On était au vingt-sept du mois d’avril, et c’était le premier jour de mai qu’il voulait se présenter, au nom de Dieu, chez Mme de Montcornillon. Mon lecteur voudrait-il me dire lequel des deux, ou de ce jeune colonel ou de cette jeune veuve, appelait ce jour avec plus d’impatience ? Nous avons sur cette matière importante entendu bien des bavards. Aucun d’eux n’a pu nous satisfaire. Ce problème, en effet, ne peut être résolu que par les probabilités et nous laissons à M. le marquis de Condorcet, l’ami du célèbre d’Alembert, l’honneur de la solution.

Enfin arrive ce jour si désiré, et à sept heures du matin, le jeune colonel de hussards, en habit d’ermite, se présenta à la porte de la belle visionnaire. Il veut monter dans son appartement ; une femme de chambre le rudoie et il se retire en poussant trois cris affreux.
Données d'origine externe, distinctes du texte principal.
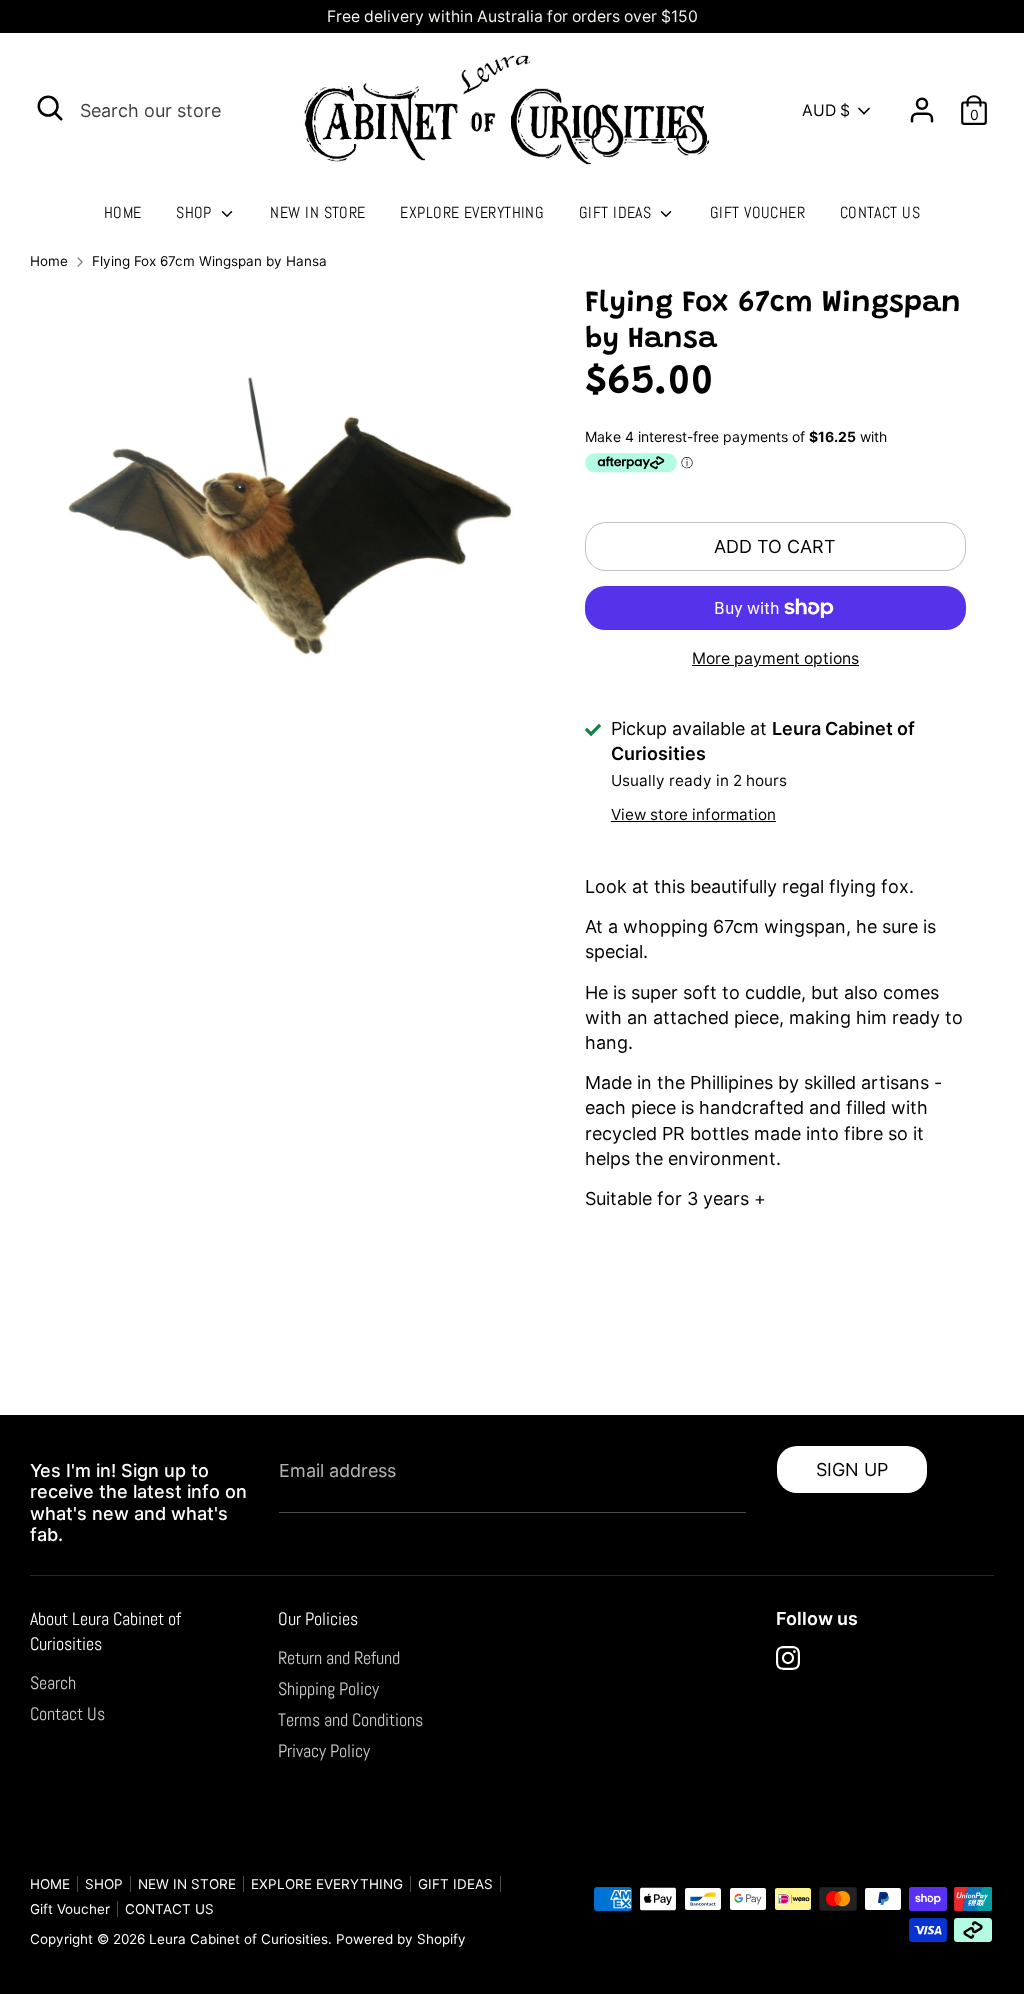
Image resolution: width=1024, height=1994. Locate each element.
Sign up (852, 1469)
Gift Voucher (757, 212)
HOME (123, 212)
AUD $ (826, 110)
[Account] (922, 102)
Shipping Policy (328, 1688)
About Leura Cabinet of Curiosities (105, 1631)
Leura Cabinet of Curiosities (238, 1939)
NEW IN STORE (317, 212)
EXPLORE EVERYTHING (472, 212)
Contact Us (67, 1713)
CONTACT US (880, 212)
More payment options (775, 658)
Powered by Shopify (401, 1939)
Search (53, 1682)
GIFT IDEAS (617, 212)
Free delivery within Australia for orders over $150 (512, 16)
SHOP (196, 212)
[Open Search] (50, 108)
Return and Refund (339, 1657)
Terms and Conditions (350, 1719)
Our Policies (318, 1618)
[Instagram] (788, 1658)
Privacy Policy (324, 1750)
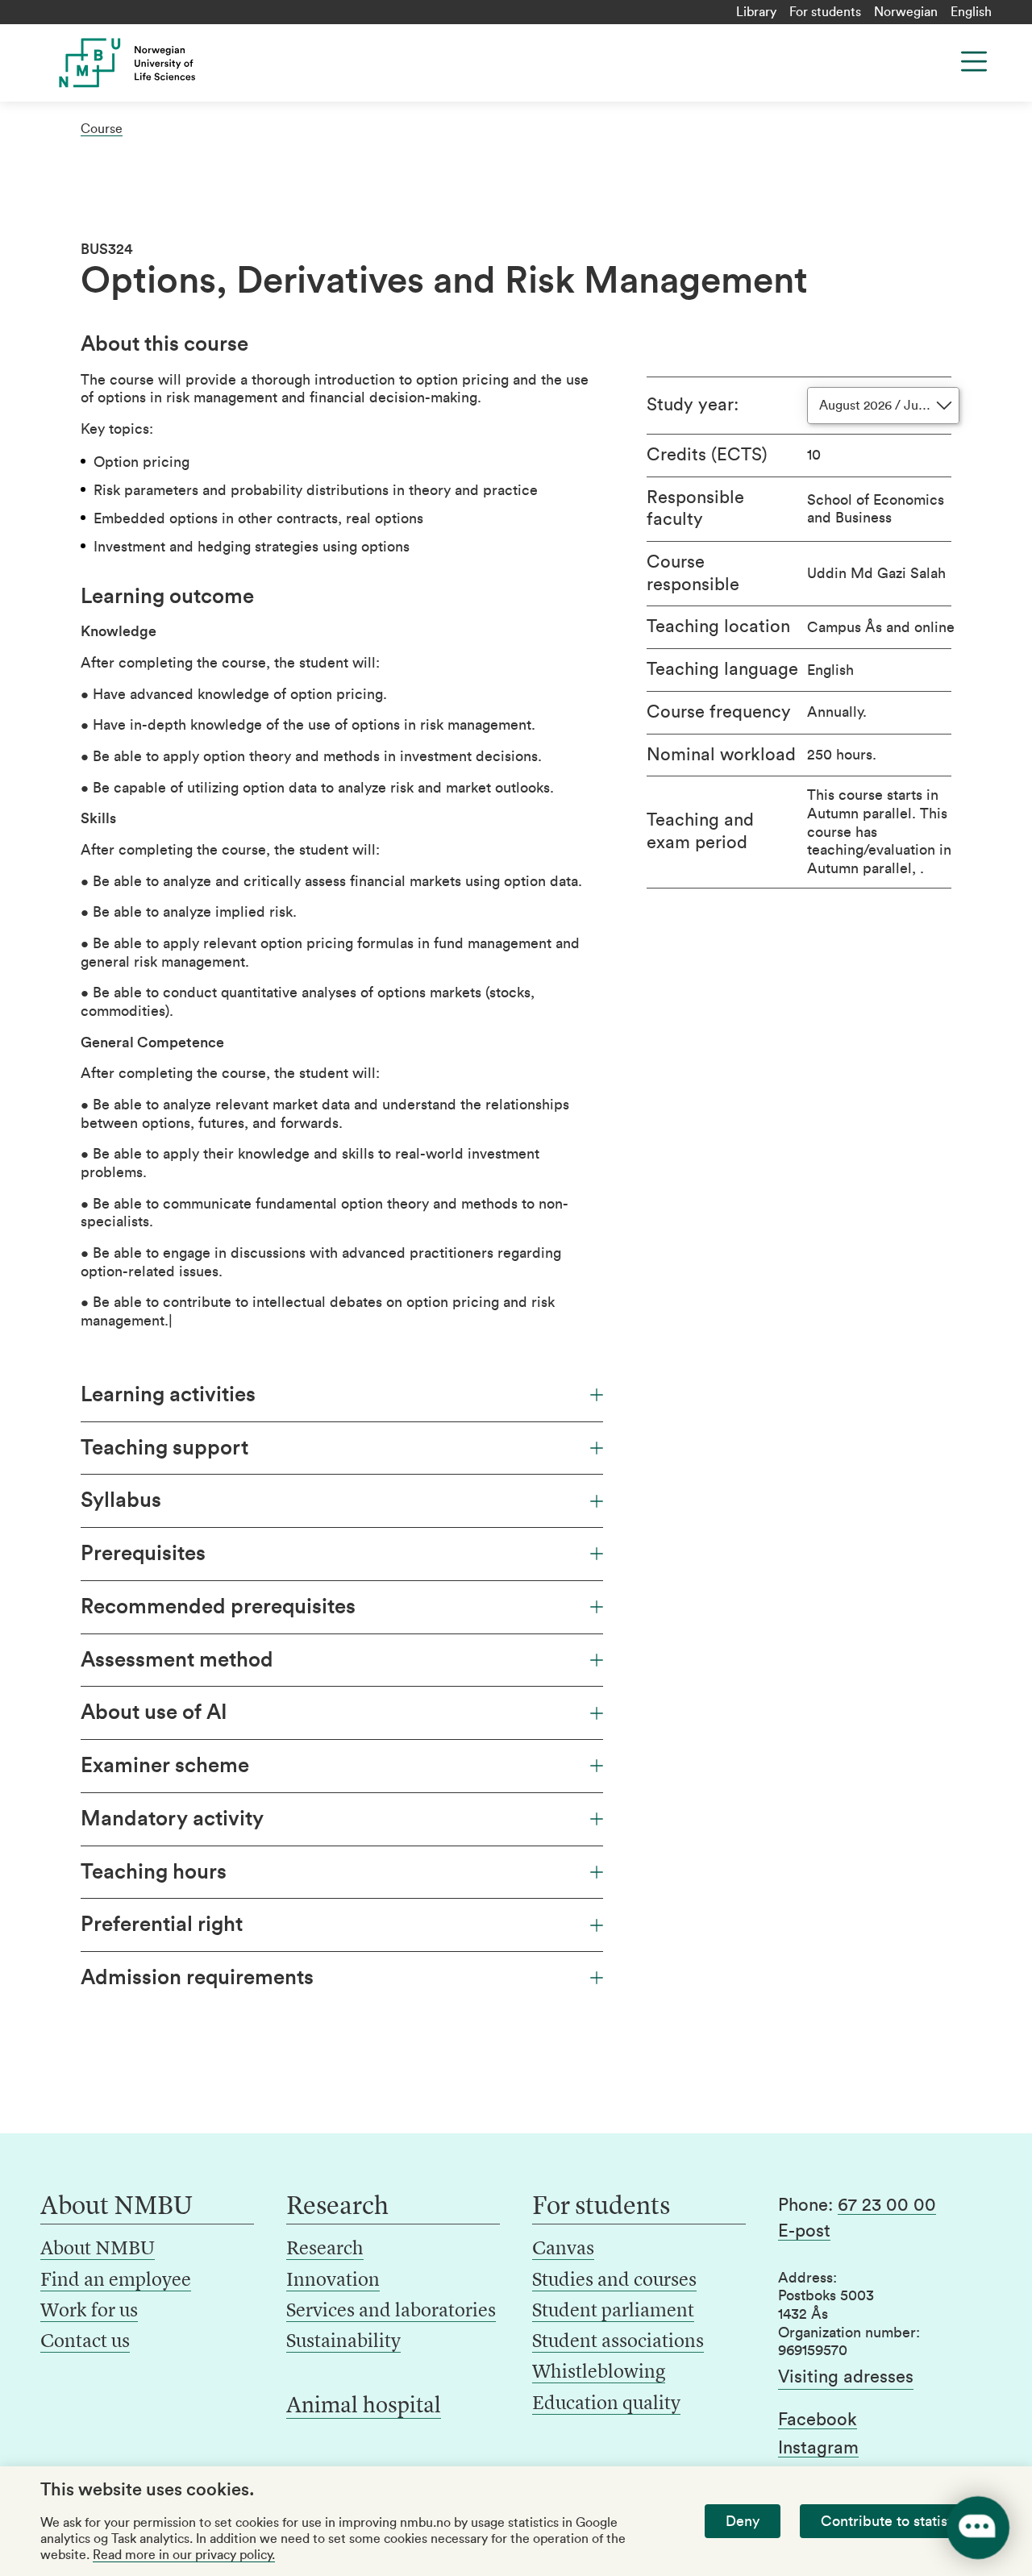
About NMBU (97, 2249)
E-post (804, 2231)
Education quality (606, 2404)
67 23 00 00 (887, 2205)
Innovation (333, 2281)
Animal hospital (363, 2406)
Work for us (89, 2311)
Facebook (817, 2419)
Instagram (818, 2448)
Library (756, 12)
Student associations (618, 2342)
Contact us (85, 2342)
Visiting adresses (845, 2377)
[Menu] (974, 61)
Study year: (693, 405)
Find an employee (115, 2281)
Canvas (563, 2249)
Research (325, 2249)
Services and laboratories (391, 2311)
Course (102, 129)
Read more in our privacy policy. (184, 2555)
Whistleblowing (598, 2372)
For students (825, 12)
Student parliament (613, 2311)
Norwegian (906, 12)
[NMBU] (147, 63)
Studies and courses (614, 2281)
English (971, 12)
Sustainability (343, 2342)
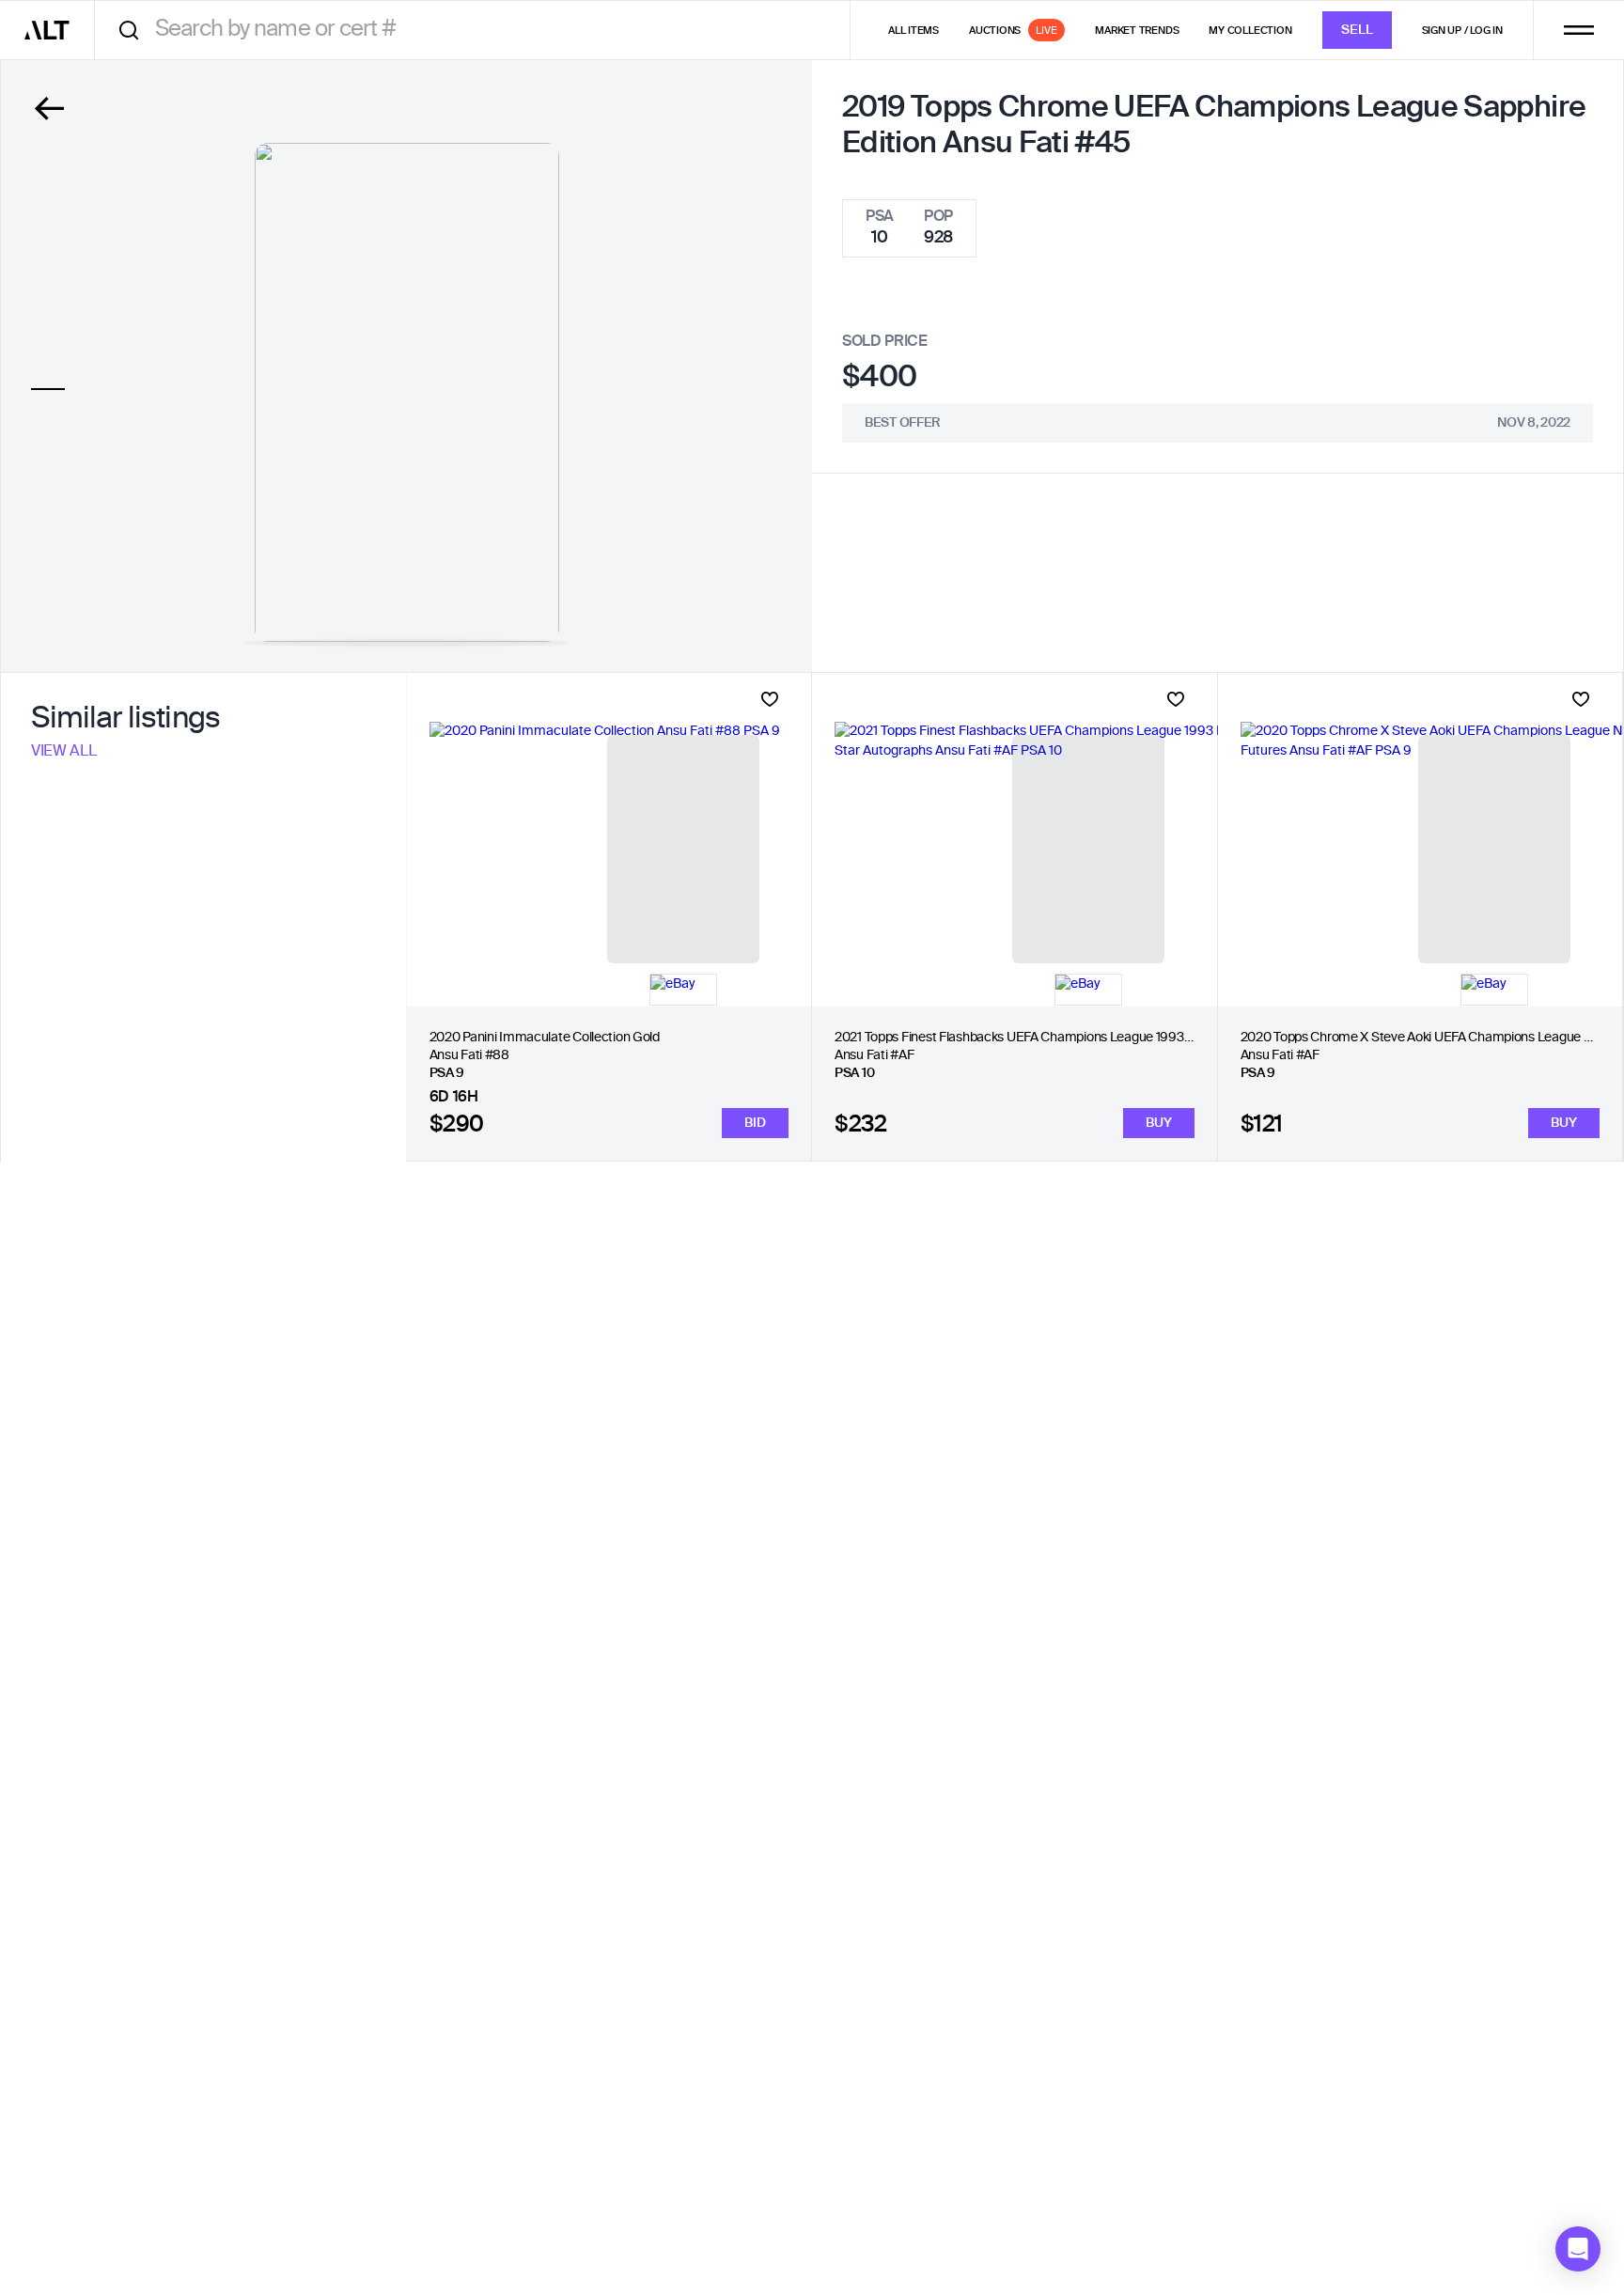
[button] (1578, 2249)
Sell (1357, 30)
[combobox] (479, 29)
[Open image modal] (407, 392)
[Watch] (770, 699)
Mme de Montcornillon, déjà éveillée, entend ces cris et sonne. On arrive en hâte pour lui dire quel est le personnage qui a paru. — Comment est-il habillé ? demanda-t-elle d’une voix oppressée. — Comme un religieux qui est ermite, répondent les deux demoiselles. — Est-il jeune ? leur demande-t-on encore. Là dessus, grande dispute. L’une dit oui et l’autre dit non. — Il a, répond la première, le visage du Salomon de la Bible. — Je n’ai pas bien vu le visage, repart la seconde, mais il a la barbe de Samuel, qui est aussi dans la Bible. — Puisqu’il en est ainsi, réplique leur maîtresse, s’il revient, vous le conduirez ici, car il faut que les desseins de Dieu s’accomplissent.

Cet ordre fut donné d’un ton assez calme ; mais l’agitation était dans le cœur et le trouble dans toutes les idées. Ensuite elle raconte à ses deux suivantes la vision qu’elle a eue, ajoutant qu’elle en a conféré avec le père Bonhomme et qu’il est d’avis qu’on reçoive le père ermite.

Ce récit, fait en tremblant, fut écouté avec admiration et grand étonnement. La plus âgée des deux suivantes dit que Dieu autrefois permettait des choses comme cela pour glorifier son saint nom. — Si je ne me trompe, reprit la plus jeune, j’ai vu aussi ce bon ermite en rêvant. Je n’ose l’assurer, mais il ressemble beaucoup à celui que j’ai vu dans mon sommeil. Toute la journée se passa en prières, en conjectures et en pieuses réflexions pour se préparer à recevoir l’envoyé du Ciel.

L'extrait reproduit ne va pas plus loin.